REQUIREMENT> All lines from the first line of the material up to and including the line with "Schnäppchen (881, 99)" must be copied exactly, and no others.

SOURCE INFORMATION>

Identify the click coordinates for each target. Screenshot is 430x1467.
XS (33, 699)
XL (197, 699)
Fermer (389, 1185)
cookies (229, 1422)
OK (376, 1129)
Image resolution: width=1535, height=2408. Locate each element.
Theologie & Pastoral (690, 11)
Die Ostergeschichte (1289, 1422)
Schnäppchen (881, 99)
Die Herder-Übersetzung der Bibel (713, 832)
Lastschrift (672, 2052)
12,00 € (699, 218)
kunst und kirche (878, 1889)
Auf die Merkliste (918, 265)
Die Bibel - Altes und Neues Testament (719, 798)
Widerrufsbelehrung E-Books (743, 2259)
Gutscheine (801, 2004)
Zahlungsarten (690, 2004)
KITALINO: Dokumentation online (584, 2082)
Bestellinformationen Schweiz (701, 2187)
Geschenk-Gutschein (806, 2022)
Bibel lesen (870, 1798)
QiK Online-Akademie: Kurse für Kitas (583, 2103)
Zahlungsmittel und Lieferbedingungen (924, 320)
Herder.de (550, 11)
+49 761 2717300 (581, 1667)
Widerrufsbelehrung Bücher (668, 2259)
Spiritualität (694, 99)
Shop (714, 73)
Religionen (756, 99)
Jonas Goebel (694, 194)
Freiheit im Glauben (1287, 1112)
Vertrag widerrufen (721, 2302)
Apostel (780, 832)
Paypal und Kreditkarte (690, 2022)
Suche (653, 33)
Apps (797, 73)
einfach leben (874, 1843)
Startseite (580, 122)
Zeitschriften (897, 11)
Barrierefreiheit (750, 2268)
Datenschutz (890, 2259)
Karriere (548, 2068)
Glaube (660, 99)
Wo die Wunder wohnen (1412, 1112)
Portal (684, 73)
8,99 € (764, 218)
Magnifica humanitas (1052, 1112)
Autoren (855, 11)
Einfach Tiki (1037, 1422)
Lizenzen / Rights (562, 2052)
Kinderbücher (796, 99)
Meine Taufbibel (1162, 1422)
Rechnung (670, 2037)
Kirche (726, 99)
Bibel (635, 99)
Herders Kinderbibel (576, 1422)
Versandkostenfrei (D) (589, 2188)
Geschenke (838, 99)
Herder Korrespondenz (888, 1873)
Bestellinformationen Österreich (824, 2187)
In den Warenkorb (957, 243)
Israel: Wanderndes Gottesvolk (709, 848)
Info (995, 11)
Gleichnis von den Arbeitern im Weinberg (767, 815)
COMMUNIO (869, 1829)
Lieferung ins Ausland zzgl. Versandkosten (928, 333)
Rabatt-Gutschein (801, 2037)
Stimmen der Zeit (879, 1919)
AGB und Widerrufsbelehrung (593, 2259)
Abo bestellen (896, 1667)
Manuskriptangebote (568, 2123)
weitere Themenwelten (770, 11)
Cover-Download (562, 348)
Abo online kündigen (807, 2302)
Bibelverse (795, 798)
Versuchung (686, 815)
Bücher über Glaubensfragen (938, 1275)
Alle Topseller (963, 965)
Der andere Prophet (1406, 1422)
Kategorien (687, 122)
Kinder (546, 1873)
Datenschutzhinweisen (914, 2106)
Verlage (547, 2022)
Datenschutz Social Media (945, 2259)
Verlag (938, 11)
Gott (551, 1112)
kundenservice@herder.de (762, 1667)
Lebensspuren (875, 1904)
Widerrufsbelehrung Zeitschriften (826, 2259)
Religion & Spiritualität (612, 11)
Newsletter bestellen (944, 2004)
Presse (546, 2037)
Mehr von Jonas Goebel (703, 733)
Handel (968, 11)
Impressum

ANSWER SPACE>
Identify the click coordinates for each target. Screenshot is 430x1467.
XS (33, 699)
XL (197, 699)
Fermer (389, 1185)
cookies (229, 1422)
OK (376, 1129)
Image resolution: width=1535, height=2408. Locate each element.
Theologie & Pastoral (690, 11)
Die Ostergeschichte (1289, 1422)
Schnäppchen (881, 99)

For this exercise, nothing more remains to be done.